Required work:
Convert the listing below into a Markdown table with the columns "No." and "Line", numbering the rows in order, one row per line. Leave out blank lines.

--

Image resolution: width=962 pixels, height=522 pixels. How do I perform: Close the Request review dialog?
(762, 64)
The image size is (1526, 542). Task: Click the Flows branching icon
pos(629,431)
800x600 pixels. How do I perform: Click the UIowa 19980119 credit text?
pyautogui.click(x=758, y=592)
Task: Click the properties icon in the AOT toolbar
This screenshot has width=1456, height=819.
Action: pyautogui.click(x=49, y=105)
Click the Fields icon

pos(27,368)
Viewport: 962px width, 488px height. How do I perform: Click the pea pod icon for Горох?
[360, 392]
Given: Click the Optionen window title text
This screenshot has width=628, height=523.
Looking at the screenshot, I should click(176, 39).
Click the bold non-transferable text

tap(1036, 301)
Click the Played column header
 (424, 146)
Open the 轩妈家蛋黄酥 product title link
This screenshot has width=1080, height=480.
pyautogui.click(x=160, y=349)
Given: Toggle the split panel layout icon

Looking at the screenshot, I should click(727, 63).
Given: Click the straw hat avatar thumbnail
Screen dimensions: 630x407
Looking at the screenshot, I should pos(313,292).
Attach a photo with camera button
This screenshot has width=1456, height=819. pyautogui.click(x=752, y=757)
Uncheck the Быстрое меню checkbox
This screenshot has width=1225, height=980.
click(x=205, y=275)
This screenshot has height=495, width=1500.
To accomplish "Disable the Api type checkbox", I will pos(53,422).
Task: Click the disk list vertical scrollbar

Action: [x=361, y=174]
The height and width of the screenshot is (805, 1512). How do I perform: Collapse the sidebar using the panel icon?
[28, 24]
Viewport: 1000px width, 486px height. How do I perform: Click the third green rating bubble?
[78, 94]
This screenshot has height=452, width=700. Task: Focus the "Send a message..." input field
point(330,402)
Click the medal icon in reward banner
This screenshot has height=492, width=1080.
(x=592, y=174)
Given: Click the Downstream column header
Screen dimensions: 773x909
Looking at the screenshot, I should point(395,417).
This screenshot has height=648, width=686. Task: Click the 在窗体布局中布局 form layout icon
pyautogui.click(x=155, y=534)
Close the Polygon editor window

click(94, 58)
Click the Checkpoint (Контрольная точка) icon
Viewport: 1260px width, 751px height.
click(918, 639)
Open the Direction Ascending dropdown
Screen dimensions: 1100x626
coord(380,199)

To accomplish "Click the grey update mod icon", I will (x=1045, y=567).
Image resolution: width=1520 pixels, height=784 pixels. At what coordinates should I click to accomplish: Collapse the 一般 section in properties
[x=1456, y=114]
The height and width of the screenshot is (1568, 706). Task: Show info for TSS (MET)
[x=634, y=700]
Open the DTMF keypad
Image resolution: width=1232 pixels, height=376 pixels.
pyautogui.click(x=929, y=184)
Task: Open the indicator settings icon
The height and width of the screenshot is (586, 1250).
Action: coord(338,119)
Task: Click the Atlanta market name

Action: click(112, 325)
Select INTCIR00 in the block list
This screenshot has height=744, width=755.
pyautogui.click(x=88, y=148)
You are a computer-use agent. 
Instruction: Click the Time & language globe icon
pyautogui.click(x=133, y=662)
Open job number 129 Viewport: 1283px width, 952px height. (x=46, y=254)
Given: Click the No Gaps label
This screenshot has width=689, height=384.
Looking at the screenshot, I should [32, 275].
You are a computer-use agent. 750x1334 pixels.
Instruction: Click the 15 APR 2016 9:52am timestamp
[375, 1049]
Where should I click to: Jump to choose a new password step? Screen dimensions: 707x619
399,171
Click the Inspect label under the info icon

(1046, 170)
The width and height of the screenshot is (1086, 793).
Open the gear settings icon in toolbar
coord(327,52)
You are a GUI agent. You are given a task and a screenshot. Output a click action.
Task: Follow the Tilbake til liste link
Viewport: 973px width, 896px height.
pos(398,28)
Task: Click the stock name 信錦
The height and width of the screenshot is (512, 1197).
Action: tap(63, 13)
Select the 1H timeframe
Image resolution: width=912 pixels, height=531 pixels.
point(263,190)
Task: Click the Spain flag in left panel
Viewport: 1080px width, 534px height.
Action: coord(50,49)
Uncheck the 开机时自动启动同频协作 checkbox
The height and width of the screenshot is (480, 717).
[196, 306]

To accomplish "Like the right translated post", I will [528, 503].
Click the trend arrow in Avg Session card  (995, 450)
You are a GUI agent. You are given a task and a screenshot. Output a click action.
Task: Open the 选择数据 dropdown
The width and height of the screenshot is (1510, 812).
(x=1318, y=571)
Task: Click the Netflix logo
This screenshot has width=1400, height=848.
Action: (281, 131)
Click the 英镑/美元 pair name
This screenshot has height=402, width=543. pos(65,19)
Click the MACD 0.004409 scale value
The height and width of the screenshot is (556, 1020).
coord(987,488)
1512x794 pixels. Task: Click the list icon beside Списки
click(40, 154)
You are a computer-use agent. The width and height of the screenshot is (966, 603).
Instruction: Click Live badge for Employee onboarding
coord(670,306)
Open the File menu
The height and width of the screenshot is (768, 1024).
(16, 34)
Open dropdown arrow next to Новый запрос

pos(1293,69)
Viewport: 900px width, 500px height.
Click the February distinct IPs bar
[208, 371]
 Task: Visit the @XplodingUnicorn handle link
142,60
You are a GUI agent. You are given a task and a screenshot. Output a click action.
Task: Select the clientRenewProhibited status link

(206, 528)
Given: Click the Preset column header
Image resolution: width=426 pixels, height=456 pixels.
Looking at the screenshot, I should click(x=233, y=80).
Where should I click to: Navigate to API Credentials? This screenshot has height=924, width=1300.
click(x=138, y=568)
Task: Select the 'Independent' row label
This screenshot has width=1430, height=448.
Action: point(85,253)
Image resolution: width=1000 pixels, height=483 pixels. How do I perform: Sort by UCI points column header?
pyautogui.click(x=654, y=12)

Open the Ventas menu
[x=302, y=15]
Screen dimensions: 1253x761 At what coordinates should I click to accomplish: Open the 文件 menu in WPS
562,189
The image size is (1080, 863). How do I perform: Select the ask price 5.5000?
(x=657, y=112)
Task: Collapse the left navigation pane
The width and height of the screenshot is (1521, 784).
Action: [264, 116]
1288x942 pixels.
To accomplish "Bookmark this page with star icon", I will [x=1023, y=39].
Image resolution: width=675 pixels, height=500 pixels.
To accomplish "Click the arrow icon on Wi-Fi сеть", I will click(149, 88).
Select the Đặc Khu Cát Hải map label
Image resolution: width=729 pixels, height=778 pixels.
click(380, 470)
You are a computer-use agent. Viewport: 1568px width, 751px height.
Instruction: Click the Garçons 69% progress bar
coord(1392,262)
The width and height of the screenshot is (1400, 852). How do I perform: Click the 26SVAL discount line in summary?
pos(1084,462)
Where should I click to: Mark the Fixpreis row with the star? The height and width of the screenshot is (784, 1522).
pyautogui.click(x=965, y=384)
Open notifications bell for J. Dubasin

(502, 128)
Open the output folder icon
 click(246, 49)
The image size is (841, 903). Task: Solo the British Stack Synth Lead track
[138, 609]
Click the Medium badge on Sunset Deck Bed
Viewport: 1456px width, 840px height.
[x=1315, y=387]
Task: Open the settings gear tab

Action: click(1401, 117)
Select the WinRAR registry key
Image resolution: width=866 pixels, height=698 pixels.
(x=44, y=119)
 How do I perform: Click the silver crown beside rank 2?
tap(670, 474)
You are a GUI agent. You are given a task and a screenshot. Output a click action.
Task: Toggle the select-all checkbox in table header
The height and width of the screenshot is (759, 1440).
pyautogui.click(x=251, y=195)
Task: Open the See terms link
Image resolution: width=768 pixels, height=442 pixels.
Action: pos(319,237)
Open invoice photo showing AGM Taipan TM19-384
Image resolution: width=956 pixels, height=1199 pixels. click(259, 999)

--

Solution for this problem:
| No. | Line |
|---|---|
| 1 | Image resolution: width=962 pixels, height=522 pixels. How do I perform: Close the Request review dialog? |
| 2 | (762, 64) |
| 3 | The image size is (1526, 542). Task: Click the Flows branching icon |
| 4 | pos(629,431) |
| 5 | 800x600 pixels. How do I perform: Click the UIowa 19980119 credit text? |
| 6 | pyautogui.click(x=758, y=592) |
| 7 | Task: Click the properties icon in the AOT toolbar |
| 8 | This screenshot has width=1456, height=819. |
| 9 | Action: pyautogui.click(x=49, y=105) |
| 10 | Click the Fields icon |
| 11 | pos(27,368) |
| 12 | Viewport: 962px width, 488px height. How do I perform: Click the pea pod icon for Горох? |
| 13 | [360, 392] |
| 14 | Given: Click the Optionen window title text |
| 15 | This screenshot has width=628, height=523. |
| 16 | Looking at the screenshot, I should click(176, 39). |
| 17 | Click the bold non-transferable text |
| 18 | tap(1036, 301) |
| 19 | Click the Played column header |
| 20 |  (424, 146) |
| 21 | Open the 轩妈家蛋黄酥 product title link |
| 22 | This screenshot has width=1080, height=480. |
| 23 | pyautogui.click(x=160, y=349) |
| 24 | Given: Toggle the split panel layout icon |
| 25 | Looking at the screenshot, I should click(727, 63). |
| 26 | Given: Click the straw hat avatar thumbnail |
| 27 | Screen dimensions: 630x407 |
| 28 | Looking at the screenshot, I should pos(313,292). |
| 29 | Attach a photo with camera button |
| 30 | This screenshot has width=1456, height=819. pyautogui.click(x=752, y=757) |
| 31 | Uncheck the Быстрое меню checkbox |
| 32 | This screenshot has width=1225, height=980. |
| 33 | click(x=205, y=275) |
| 34 | This screenshot has height=495, width=1500. |
| 35 | To accomplish "Disable the Api type checkbox", I will pos(53,422). |
| 36 | Task: Click the disk list vertical scrollbar |
| 37 | Action: [x=361, y=174] |
| 38 | The height and width of the screenshot is (805, 1512). How do I perform: Collapse the sidebar using the panel icon? |
| 39 | [28, 24] |
| 40 | Viewport: 1000px width, 486px height. How do I perform: Click the third green rating bubble? |
| 41 | [78, 94] |
| 42 | This screenshot has height=452, width=700. Task: Focus the "Send a message..." input field |
| 43 | point(330,402) |
| 44 | Click the medal icon in reward banner |
| 45 | This screenshot has height=492, width=1080. |
| 46 | (x=592, y=174) |
| 47 | Given: Click the Downstream column header |
| 48 | Screen dimensions: 773x909 |
| 49 | Looking at the screenshot, I should point(395,417). |
| 50 | This screenshot has height=648, width=686. Task: Click the 在窗体布局中布局 form layout icon |
| 51 | pyautogui.click(x=155, y=534) |
| 52 | Close the Polygon editor window |
| 53 | click(94, 58) |
| 54 | Click the Checkpoint (Контрольная точка) icon |
| 55 | Viewport: 1260px width, 751px height. |
| 56 | click(918, 639) |
| 57 | Open the Direction Ascending dropdown |
| 58 | Screen dimensions: 1100x626 |
| 59 | coord(380,199) |
| 60 | To accomplish "Click the grey update mod icon", I will (x=1045, y=567). |
| 61 | Image resolution: width=1520 pixels, height=784 pixels. At what coordinates should I click to accomplish: Collapse the 一般 section in properties |
| 62 | [x=1456, y=114] |
| 63 | The height and width of the screenshot is (1568, 706). Task: Show info for TSS (MET) |
| 64 | [x=634, y=700] |
| 65 | Open the DTMF keypad |
| 66 | Image resolution: width=1232 pixels, height=376 pixels. |
| 67 | pyautogui.click(x=929, y=184) |
| 68 | Task: Open the indicator settings icon |
| 69 | The height and width of the screenshot is (586, 1250). |
| 70 | Action: coord(338,119) |
| 71 | Task: Click the Atlanta market name |
| 72 | Action: click(112, 325) |
| 73 | Select INTCIR00 in the block list |
| 74 | This screenshot has height=744, width=755. |
| 75 | pyautogui.click(x=88, y=148) |
| 76 | You are a computer-use agent.  |
| 77 | Instruction: Click the Time & language globe icon |
| 78 | pyautogui.click(x=133, y=662) |
| 79 | Open job number 129 Viewport: 1283px width, 952px height. (x=46, y=254) |
| 80 | Given: Click the No Gaps label |
| 81 | This screenshot has width=689, height=384. |
| 82 | Looking at the screenshot, I should [32, 275]. |
| 83 | You are a computer-use agent. 750x1334 pixels. |
| 84 | Instruction: Click the 15 APR 2016 9:52am timestamp |
| 85 | [375, 1049] |
| 86 | Where should I click to: Jump to choose a new password step? Screen dimensions: 707x619 |
| 87 | 399,171 |
| 88 | Click the Inspect label under the info icon |
| 89 | (1046, 170) |
| 90 | The width and height of the screenshot is (1086, 793). |
| 91 | Open the gear settings icon in toolbar |
| 92 | coord(327,52) |
| 93 | You are a GUI agent. You are given a task and a screenshot. Output a click action. |
| 94 | Task: Follow the Tilbake til liste link |
| 95 | Viewport: 973px width, 896px height. |
| 96 | pos(398,28) |
| 97 | Task: Click the stock name 信錦 |
| 98 | The height and width of the screenshot is (512, 1197). |
| 99 | Action: tap(63, 13) |
| 100 | Select the 1H timeframe |
| 101 | Image resolution: width=912 pixels, height=531 pixels. |
| 102 | point(263,190) |
| 103 | Task: Click the Spain flag in left panel |
| 104 | Viewport: 1080px width, 534px height. |
| 105 | Action: coord(50,49) |
| 106 | Uncheck the 开机时自动启动同频协作 checkbox |
| 107 | The height and width of the screenshot is (480, 717). |
| 108 | [196, 306] |
| 109 | To accomplish "Like the right translated post", I will [528, 503]. |
| 110 | Click the trend arrow in Avg Session card  (995, 450) |
| 111 | You are a GUI agent. You are given a task and a screenshot. Output a click action. |
| 112 | Task: Open the 选择数据 dropdown |
| 113 | The width and height of the screenshot is (1510, 812). |
| 114 | (x=1318, y=571) |
| 115 | Task: Click the Netflix logo |
| 116 | This screenshot has width=1400, height=848. |
| 117 | Action: (281, 131) |
| 118 | Click the 英镑/美元 pair name |
| 119 | This screenshot has height=402, width=543. pos(65,19) |
| 120 | Click the MACD 0.004409 scale value |
| 121 | The height and width of the screenshot is (556, 1020). |
| 122 | coord(987,488) |
| 123 | 1512x794 pixels. Task: Click the list icon beside Списки |
| 124 | click(40, 154) |
| 125 | You are a computer-use agent. The width and height of the screenshot is (966, 603). |
| 126 | Instruction: Click Live badge for Employee onboarding |
| 127 | coord(670,306) |
| 128 | Open the File menu |
| 129 | The height and width of the screenshot is (768, 1024). |
| 130 | (16, 34) |
| 131 | Open dropdown arrow next to Новый запрос |
| 132 | pos(1293,69) |
| 133 | Viewport: 900px width, 500px height. |
| 134 | Click the February distinct IPs bar |
| 135 | [208, 371] |
| 136 |  Task: Visit the @XplodingUnicorn handle link |
| 137 | 142,60 |
| 138 | You are a GUI agent. You are given a task and a screenshot. Output a click action. |
| 139 | Task: Select the clientRenewProhibited status link |
| 140 | (206, 528) |
| 141 | Given: Click the Preset column header |
| 142 | Image resolution: width=426 pixels, height=456 pixels. |
| 143 | Looking at the screenshot, I should click(x=233, y=80). |
| 144 | Where should I click to: Navigate to API Credentials? This screenshot has height=924, width=1300. |
| 145 | click(x=138, y=568) |
| 146 | Task: Select the 'Independent' row label |
| 147 | This screenshot has width=1430, height=448. |
| 148 | Action: point(85,253) |
| 149 | Image resolution: width=1000 pixels, height=483 pixels. How do I perform: Sort by UCI points column header? |
| 150 | pyautogui.click(x=654, y=12) |
| 151 | Open the Ventas menu |
| 152 | [x=302, y=15] |
| 153 | Screen dimensions: 1253x761 At what coordinates should I click to accomplish: Open the 文件 menu in WPS |
| 154 | 562,189 |
| 155 | The image size is (1080, 863). How do I perform: Select the ask price 5.5000? |
| 156 | (x=657, y=112) |
| 157 | Task: Collapse the left navigation pane |
| 158 | The width and height of the screenshot is (1521, 784). |
| 159 | Action: [264, 116] |
| 160 | 1288x942 pixels. |
| 161 | To accomplish "Bookmark this page with star icon", I will [x=1023, y=39]. |
| 162 | Image resolution: width=675 pixels, height=500 pixels. |
| 163 | To accomplish "Click the arrow icon on Wi-Fi сеть", I will click(149, 88). |
| 164 | Select the Đặc Khu Cát Hải map label |
| 165 | Image resolution: width=729 pixels, height=778 pixels. |
| 166 | click(380, 470) |
| 167 | You are a computer-use agent. Viewport: 1568px width, 751px height. |
| 168 | Instruction: Click the Garçons 69% progress bar |
| 169 | coord(1392,262) |
| 170 | The width and height of the screenshot is (1400, 852). How do I perform: Click the 26SVAL discount line in summary? |
| 171 | pos(1084,462) |
| 172 | Where should I click to: Mark the Fixpreis row with the star? The height and width of the screenshot is (784, 1522). |
| 173 | pyautogui.click(x=965, y=384) |
| 174 | Open notifications bell for J. Dubasin |
| 175 | (502, 128) |
| 176 | Open the output folder icon |
| 177 |  click(246, 49) |
| 178 | The image size is (841, 903). Task: Solo the British Stack Synth Lead track |
| 179 | [138, 609] |
| 180 | Click the Medium badge on Sunset Deck Bed |
| 181 | Viewport: 1456px width, 840px height. |
| 182 | [x=1315, y=387] |
| 183 | Task: Open the settings gear tab |
| 184 | Action: click(1401, 117) |
| 185 | Select the WinRAR registry key |
| 186 | Image resolution: width=866 pixels, height=698 pixels. |
| 187 | (x=44, y=119) |
| 188 |  How do I perform: Click the silver crown beside rank 2? |
| 189 | tap(670, 474) |
| 190 | You are a GUI agent. You are given a task and a screenshot. Output a click action. |
| 191 | Task: Toggle the select-all checkbox in table header |
| 192 | The height and width of the screenshot is (759, 1440). |
| 193 | pyautogui.click(x=251, y=195) |
| 194 | Task: Open the See terms link |
| 195 | Image resolution: width=768 pixels, height=442 pixels. |
| 196 | Action: pos(319,237) |
| 197 | Open invoice photo showing AGM Taipan TM19-384 |
| 198 | Image resolution: width=956 pixels, height=1199 pixels. click(259, 999) |